Ada empat permintaan anak terhadap MBG ke depannya. Pertama, responden anak meminta adanya penyesuaian MBG. Kedua, ada responden anak yang meminta agar kualitas makanan dan wadah makan MBG diperbaiki karena kerap muncul bau tidak sedap dari wadah makan MBG.
Anak juga pernah beberapa kali menemukan ulat pada buah atau sayur yang dihidangkan. "Ketiga, anak meminta kualitas makanan bisa tetap terjaga saat dihidangkan. Karena, makanan yang sudah tidak segar membuat mereka malas untuk menyantapnya," kata Jasra Putra.
Keempat, responden anak menyampaikan setuju dengan adanya program MBG, karena memakan makanan bergizi itu sangat penting dan banyak manfaat yang akan didapatkan. Survei suara anak tersebut terselenggara berkat kerja sama KPAI dengan organisasi nirlaba CISDI dan Wahana Visi Indonesia (WVI).
KPAI meminta pemerintah mengevaluasi pelaksanaan Program MBG menyusul maraknya kasus keracunan massal pada anak setelah menyantap hidangan MBG. Menurut KPAI, kasus keracunan MBG terus meningkat bukan menurun.
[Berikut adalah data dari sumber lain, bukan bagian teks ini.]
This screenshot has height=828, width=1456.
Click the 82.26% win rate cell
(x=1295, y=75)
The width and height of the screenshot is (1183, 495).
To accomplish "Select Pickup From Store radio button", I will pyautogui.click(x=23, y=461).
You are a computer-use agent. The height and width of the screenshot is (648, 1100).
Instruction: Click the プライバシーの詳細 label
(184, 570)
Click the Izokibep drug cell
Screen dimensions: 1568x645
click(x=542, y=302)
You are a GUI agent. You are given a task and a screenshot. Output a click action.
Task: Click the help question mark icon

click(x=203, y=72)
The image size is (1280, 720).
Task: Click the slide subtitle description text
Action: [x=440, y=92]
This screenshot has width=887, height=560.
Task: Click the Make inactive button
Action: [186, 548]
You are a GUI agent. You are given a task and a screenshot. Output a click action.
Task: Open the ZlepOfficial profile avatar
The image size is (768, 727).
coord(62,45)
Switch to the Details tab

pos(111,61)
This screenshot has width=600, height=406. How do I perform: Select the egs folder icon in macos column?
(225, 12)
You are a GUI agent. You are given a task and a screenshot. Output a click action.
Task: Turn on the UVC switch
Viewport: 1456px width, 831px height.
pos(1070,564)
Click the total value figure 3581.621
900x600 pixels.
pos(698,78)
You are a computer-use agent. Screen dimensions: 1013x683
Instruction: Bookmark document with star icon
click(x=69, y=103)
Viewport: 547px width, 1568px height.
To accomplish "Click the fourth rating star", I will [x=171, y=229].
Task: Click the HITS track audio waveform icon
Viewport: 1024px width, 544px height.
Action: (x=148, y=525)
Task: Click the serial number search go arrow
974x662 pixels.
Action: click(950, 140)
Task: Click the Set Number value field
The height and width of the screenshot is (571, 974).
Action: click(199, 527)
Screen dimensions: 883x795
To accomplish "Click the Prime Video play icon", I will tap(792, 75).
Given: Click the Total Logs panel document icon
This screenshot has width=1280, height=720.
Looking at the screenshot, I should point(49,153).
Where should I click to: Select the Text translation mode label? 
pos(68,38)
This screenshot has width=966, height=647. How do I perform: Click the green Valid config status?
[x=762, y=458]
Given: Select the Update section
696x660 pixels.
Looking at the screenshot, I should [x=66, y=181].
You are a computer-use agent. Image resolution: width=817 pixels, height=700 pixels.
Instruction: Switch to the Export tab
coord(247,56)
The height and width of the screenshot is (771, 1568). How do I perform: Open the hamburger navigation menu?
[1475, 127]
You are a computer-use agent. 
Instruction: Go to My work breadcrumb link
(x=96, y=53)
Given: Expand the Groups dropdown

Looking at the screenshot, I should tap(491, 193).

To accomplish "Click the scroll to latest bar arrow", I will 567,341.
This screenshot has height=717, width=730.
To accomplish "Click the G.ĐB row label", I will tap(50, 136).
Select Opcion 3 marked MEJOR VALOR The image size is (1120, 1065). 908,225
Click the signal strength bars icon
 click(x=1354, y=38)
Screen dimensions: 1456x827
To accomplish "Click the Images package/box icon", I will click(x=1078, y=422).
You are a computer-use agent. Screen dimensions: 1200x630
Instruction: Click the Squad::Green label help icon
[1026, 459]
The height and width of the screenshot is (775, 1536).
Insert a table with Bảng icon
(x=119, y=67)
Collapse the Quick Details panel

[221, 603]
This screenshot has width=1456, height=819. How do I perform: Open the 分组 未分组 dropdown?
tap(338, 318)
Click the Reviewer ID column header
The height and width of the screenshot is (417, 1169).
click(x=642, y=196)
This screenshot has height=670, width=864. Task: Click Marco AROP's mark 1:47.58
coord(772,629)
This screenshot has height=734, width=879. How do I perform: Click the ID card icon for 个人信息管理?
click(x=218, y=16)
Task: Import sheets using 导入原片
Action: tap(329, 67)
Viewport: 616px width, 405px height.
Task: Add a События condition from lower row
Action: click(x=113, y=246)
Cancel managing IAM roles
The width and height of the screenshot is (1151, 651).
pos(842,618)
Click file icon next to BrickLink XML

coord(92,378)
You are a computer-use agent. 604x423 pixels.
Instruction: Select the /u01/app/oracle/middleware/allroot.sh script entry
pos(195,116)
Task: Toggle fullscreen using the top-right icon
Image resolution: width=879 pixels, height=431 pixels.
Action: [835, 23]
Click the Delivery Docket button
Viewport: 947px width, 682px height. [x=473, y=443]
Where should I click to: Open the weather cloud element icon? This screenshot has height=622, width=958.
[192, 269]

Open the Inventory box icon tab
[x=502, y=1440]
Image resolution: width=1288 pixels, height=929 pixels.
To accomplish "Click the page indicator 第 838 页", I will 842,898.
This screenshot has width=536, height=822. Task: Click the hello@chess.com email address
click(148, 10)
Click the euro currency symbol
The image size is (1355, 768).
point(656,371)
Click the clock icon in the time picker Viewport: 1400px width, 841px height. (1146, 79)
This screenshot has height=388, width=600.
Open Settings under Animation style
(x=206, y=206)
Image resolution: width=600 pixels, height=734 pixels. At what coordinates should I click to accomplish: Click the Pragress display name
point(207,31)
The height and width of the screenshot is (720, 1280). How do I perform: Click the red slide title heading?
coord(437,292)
"Satu kasus anak yang mengalami keracunan bagi KPAI sudah cukup banyak. Artinya pemerintah perlu evaluasi menyeluruh program MBG," kata Jasa Putra.
Pihaknya sangat menyesalkan banyaknya kasus keracunan MBG di berbagai daerah. Menurut dia, daya tahan tubuh anak berbeda dengan orang dewasa sehingga tubuh anak lebih rentan mengalami sakit.
"Saya kira pertahanan anak sekecil itu, sangat berbeda dengan orang dewasa. Kita tahu kondisi anak tidak mudah mendeskripsikan kondisi kesehatannya. Apalagi bila menghadapi keluarga yang kurang perhatian atau kurang peka terhadap kondisi anak," kata Jasra Putra.